The Moorish architecture, Spanish infused with the Middle East, is stunning. It is my favorite style in the whole wide world. For me, the best part was the intricacy of detail in the designs, from floor to ceiling. We all agreed that the mesquite in Córdoba had much more impressive gardens than the Alcázar, but the beauty of the grounds still cannot be denied.


On our first night, we all dressed up and wove through the cobblestone streets to what appeared to be a hole-in-the-wall flamenco show. La Casa del Flamenco was nothing of the sort- it was perfect. It was intimate; in my eyes there couldn’t have been more than 40 people there, tightly gathered around a small stage set in front of a wall decorated like a common storefront in the city with intricately detailed tilework accented by troughs of flowers pouring out of windowsills. The show consisted of two flamenco dancers, a man and a woman, one incredible clapper/singer, and one guitarist with fingers like the wind that brushed across the strings and filled the room. I fell in love and immediately decided I wanted to know how to do that. We sat, transfixed, for what felt like minutes while we watched.

The beautiful thing about Spain is that we left the show at 10 pm, but outside the world acted as if it was 6 o’clock. The sun was still high in the sky, the streets were bustling, and the storefronts were bursting with wares down the narrow walk home. We stopped off at a small cafe right outside our flat before heading up for the night.

Museo Del Flamenco

We had a lazy morning on our second day in Sevilla. I slept in and then worked out in the living room while my parents looked at places to stay in Italy and my siblings chatted. Around 2, we walked to the Museo Del Flamenco. I had an amazing time; more and more transfixed by the dance and the music and the looks and the emotions and ah! Just ah! Pictures in chronological order adorned the walls, slowly by surely transporting us back through the history of flamenco from the stage, to the Golden Age, to the faces of gypsies, and the roots of the dance that marks the crossroads of cultures.antonio matador

We looked on at another flamenco dance going on below. (I was happy we had the experience we did at La Casa Del Flamenco- definitely a must.) Upstairs in a small gallery of artwork depicting flamenco dancers, I found a painting that reminded me of Antonio, I think it’s the stance with the extra flourishing grandeur that’s what reminds me most of him. (Haha)

La Plaza De Toros

Even if you are opposed to bullfighting, La Plaza De Toros is a must see. On our third day in Sevilla, we made a short 20 minute stroll from our flat in the center of town to the famous bull fighting ring.

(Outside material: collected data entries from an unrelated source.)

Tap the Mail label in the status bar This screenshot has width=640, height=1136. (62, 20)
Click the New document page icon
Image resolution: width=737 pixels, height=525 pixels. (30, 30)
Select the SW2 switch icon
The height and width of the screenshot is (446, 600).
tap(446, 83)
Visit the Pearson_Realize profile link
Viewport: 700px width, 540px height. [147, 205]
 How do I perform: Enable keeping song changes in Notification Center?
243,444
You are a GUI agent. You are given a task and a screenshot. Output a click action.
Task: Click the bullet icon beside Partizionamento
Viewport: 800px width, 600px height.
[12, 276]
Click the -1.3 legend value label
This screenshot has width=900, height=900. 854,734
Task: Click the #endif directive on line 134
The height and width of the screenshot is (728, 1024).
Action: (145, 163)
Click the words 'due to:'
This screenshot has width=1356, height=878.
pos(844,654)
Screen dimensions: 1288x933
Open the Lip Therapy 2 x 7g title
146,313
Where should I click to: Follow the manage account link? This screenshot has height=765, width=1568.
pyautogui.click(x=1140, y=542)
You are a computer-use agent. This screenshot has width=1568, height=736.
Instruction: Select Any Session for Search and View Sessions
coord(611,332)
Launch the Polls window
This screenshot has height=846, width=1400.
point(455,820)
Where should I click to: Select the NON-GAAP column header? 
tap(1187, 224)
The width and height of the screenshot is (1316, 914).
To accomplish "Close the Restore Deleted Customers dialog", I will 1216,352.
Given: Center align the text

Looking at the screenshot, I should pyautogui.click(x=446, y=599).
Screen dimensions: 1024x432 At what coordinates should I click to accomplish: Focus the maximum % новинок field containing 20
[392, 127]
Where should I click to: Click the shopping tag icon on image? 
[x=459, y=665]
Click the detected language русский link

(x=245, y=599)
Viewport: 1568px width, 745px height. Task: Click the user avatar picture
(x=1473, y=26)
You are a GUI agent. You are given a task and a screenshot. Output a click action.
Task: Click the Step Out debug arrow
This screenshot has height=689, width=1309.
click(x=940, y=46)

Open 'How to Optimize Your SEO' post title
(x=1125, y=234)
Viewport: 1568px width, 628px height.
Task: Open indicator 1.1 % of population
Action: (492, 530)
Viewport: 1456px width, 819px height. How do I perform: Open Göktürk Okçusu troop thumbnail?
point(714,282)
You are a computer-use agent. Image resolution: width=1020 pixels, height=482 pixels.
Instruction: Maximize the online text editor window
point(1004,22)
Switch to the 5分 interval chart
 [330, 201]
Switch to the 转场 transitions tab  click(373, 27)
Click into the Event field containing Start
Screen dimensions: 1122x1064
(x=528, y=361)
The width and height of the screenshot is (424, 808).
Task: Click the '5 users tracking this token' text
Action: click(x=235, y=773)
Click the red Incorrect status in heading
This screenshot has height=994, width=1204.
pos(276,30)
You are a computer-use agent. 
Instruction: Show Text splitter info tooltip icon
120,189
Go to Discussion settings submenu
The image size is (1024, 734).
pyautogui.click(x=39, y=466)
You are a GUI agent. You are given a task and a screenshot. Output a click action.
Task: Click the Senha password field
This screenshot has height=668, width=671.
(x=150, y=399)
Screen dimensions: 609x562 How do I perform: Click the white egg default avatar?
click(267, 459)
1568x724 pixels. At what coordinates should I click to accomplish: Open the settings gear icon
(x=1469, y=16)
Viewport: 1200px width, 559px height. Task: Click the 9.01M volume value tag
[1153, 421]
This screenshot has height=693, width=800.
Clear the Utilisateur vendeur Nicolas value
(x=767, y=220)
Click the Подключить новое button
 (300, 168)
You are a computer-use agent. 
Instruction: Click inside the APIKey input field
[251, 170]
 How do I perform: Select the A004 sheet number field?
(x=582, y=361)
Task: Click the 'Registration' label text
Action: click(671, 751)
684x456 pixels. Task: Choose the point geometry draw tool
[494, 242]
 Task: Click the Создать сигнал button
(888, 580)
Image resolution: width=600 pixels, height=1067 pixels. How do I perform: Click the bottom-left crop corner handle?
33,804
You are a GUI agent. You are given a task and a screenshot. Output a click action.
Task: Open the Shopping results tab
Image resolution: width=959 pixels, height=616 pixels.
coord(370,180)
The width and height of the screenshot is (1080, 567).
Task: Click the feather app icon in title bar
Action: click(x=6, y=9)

For half and hour, we were walked through various rooms within the building displaying posters dating back to the 1900s, costumes of the toreros that weigh around 6 kilos, various javelins and capes, and relics of the sport. We learned about the 14 year old prodigy bullfighter, José Gómez Ortega, who died in the ring in Toledo at only 25 years old. He was the son of a bullfighter and a flamenco singer. “He was too young. He didn’t know anything yet,” Pop commented. Lastly, the lovely tour guide pushed open the heavy red gates to the ring and we stepped into the arena. All I can say is: landmark experience.